L’Afrique a deux avantages considérables : d’abord la plus forte intensité de ressources naturelles dans le monde et la population la plus jeune du monde. Donc, c’est manifestement le continent du futur. Et si on ne veut pas que ce continent joue son rôle, il faut inculquer à ses élites qu’elles sont incompétentes, corrompues et qu’elles sèment la misère. Ce qui n’est évidemment pas le cas.

Une dernière question, sur les orientations idéologiques du NEPAD. Plusieurs analystes notent qu’il est davantage d’inspiration capitaliste libérale et même néolibérale. Or, le capitalisme a été un formidable outil de production de la richesse, mais il est aussi générateur de grandes inégalités. Richesse et pauvreté, est-ce le chemin sur lequel le NEPAD mène le continent ?

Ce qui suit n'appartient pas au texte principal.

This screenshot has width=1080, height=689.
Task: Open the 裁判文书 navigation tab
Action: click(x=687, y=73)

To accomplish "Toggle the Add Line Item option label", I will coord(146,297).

Cette question, cette affirmation je l’entends souvent, mais elle n’est pas du tout justifiée, mais alors absolument pas justifiée. Tout part de ce que, lorsque la minorité active de dirigeants dont je parlais tout à l’heure a poussé à la création du NEPAD, elle a voulu que le programme soit reconnu par les pays les plus industrialisés du monde (réunis au sein du G7, puis du G8). Ce qui a entraîné un brouillage sur le plan de la communication. Beaucoup ont estimé que parce que le NEPAD était accepté par le G8, il était d’inspiration néolibérale. Depuis lors, cette accusation, lui colle à la peau pour ainsi dire.

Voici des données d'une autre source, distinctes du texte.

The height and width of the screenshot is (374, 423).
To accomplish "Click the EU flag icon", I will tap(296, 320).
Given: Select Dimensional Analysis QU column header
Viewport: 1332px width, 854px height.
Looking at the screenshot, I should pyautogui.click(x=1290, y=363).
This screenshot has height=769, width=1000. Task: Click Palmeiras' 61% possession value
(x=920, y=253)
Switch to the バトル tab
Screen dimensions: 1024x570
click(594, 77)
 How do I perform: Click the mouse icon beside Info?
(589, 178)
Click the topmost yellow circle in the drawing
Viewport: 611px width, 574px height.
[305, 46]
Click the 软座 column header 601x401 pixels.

Mais je le dis tout net : le NEPAD n’est pas un projet néolibéral. Ce programme soutient par exemple que pour développer l’agriculture africaine, il faut mettre en place des marchés régionaux et qu’il faut que ces marchés soient protégés. Nous revendiquons donc des dimensions économiques comme le protectionnisme. En outre, le NEPAD dit encore qu’en vue de son développement, l’Afrique doit réintroduire la notion de planification. Ce qui n’est pas très néolibéral. Ajoutons à cela que le NEPAD estime que le libre marché a fait la preuve de ses limites et qu’il faut réinventer, en Afrique, un État de dévelopement. Ce qui, convenons-en, n’a rien à voir avec le néolibéralisme.

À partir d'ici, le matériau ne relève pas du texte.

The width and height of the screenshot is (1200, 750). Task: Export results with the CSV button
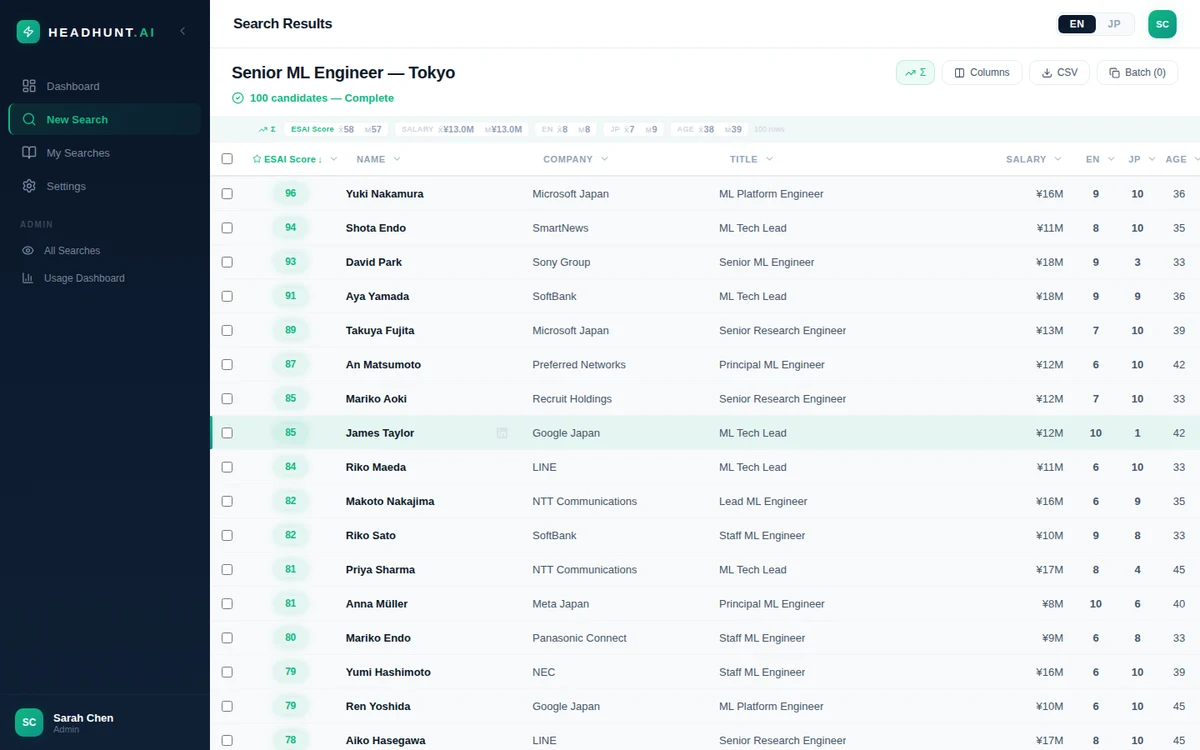pos(1059,73)
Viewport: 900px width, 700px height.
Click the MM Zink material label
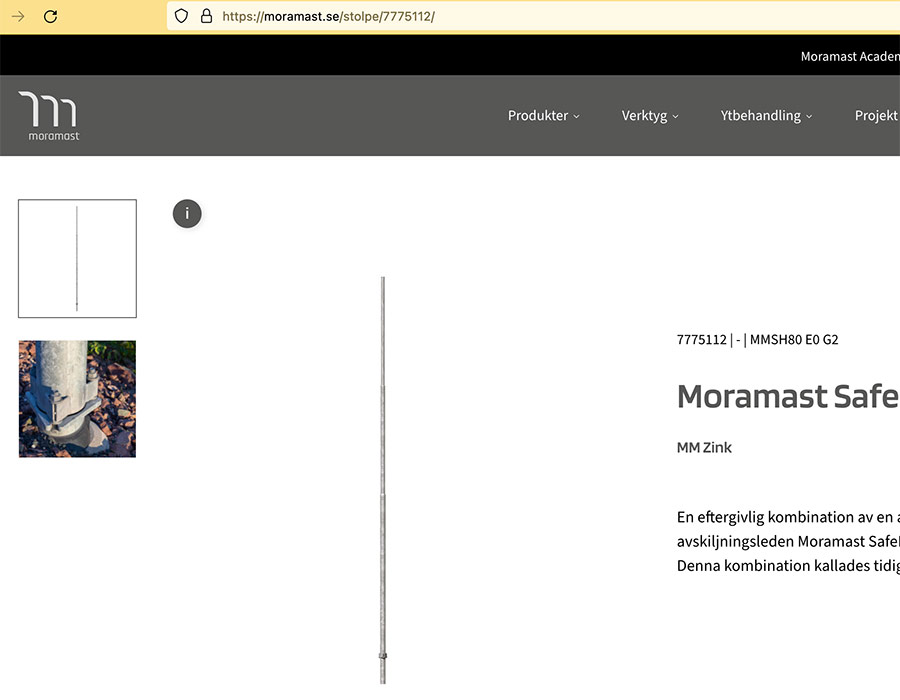click(704, 447)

Le NEPAD commémore ses 10 ans à New York

Outre divers projets et programmes mis en oeuvre sur le continent, le Nouveau Partenariat pour le développement de l'Afrique (NEPAD) vise également à renouveler la capacité de « réflexion stratégique » des pays africains. Cette capacité a été gravement affaiblie par de longues années de déclin économique et d’austérité, a déclaré le Secrétaire exécutif du NEPAD, Ibrahim Mayaki, lors d’un débat de haut-niveau organisé à New York le 7 octobre dernier. Parmi les autres intervenants de cet échange consacré à l’examen du chemin parcouru par le NEPAD depuis son adoption, on comptait le Secrétaire général adjoint et Conseiller spécial de l’ONU pour l'Afrique, Cheick Sidi Diarra ; la Vice-Secrétaire générale de l’ONU, Asha Rose Migiro ; Amos Sawyer, membre du Groupe de personnalités éminentes du Mécanisme africain d’évaluation par les pairs et Amos Namanga Ngongi, Président de l’Alliance pour une révolution verte en Afrique.

Cette table ronde s’inscrivait dans le cadre d’une série d’activités et de rencontres organisées à l’occasion des dix ans du NEPAD. Des réunions d’information spéciales ont également eu lieu à l’intention des ambassadeurs africains et des organismes des Nations Unies. Dans le même intervalle, l’Assemblée générale des Nations Unies a examiné deux rapports du Secrétaire général sur le NEPAD et les causes de conflit. Enfin, M. Mayaki a participé à une conférence commémorative à l’Université Columbia, sur le thème des changements survenus en Afrique au cours de la décennie écoulée.